We have three recommendations to better equip behavior analysts to assess and treat pediatric feeding concerns. Although these recommendations may not be immediately apparent from survey results, we believe the results do indirectly highlight these issues. First, we recommend that all behavior analysts adopt a multidisciplinary approach when working with feeding cases. We cannot emphasize this enough. Other researchers have also recently called for an increased focus on multidisciplinary teams when managing pediatric feeding disorders [5,6]. Due to the myriad causes and often complex medical histories of individuals with feeding concerns, it is important that a multidisciplinary approach is used. Behavior analysts should develop relationships and consult with experts in medicine (e.g., gastroenterologists) and nutrition when working on feeding cases.
Second, as noted above, we recommend that universitybased training programs incorporate feeding-related topics and examples into their coursework on behavioral assessment and behavior change techniques. This enhanced coursework should be paired with or followed by fieldwork opportunities so that students receive hands-on training and experience in assessing and treating feeding concerns. Also, experts in the behavioral assessment and treatment of feeding disorders should offer more CE opportunities for practicing behavior analysts. Of course, adequate supervision of these experiences would be required.

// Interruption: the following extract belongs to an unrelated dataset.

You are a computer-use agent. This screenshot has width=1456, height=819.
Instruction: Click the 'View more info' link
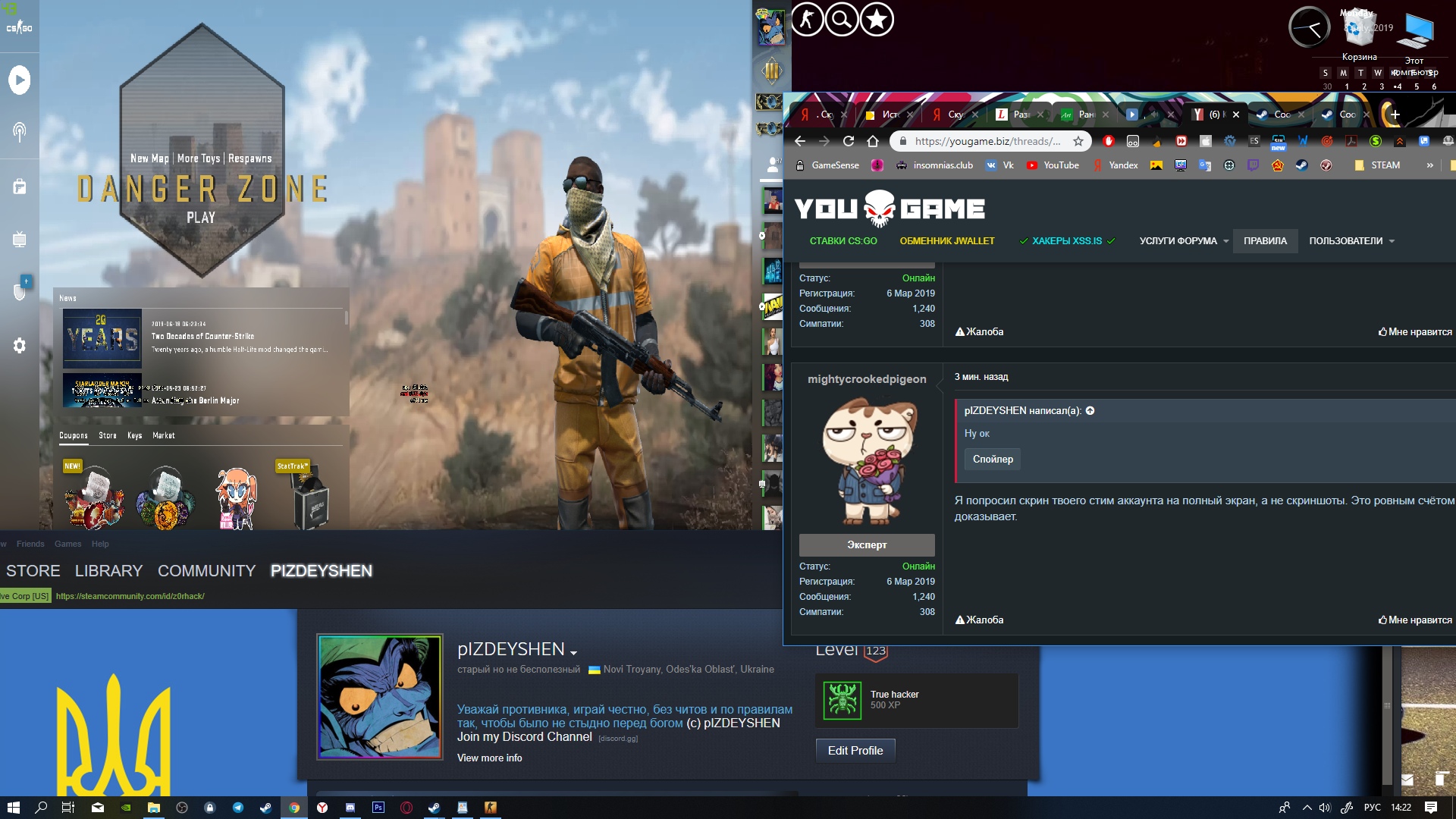click(x=489, y=758)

Finally, we recommend that all behavior analysts become familiar with and adhere closely to the Ethics Code for Behavior Analysts when it comes to working with clients who present with pediatric feeding concerns. BACB®ethical code 1.02 – Boundaries of Competence, seems most relevant here. This code says that behavior analysts should only work in areas or topics for which they have had training and are competent.
One limitation of our survey is that we cannot clearly determine the percentage of behavior analysts who have worked with a feeding disorder based on these data. Although we asked this question and 93% of respondents indicated they had worked on a feeding case, these data are likely biased because the title of our survey indicated the survey was about pediatric feeding experience. Future research should address this. A second limitation of this study was our total number of participants. Although 151 participants initially completed the survey, data from only 99 participants were used for most of the study (following exclusionary questions). Future research should use a larger sample. Finally, the scope of our survey was focused and limited; future surveys should gather additional information related to behavior analysts experience with feeding cases.
Conflict of Interest Statement
We (the authors) have no conflict of interest to report during the conduct of this study.
Data Availability Statement
Data from this study not depicted in the manuscript are available from the authors.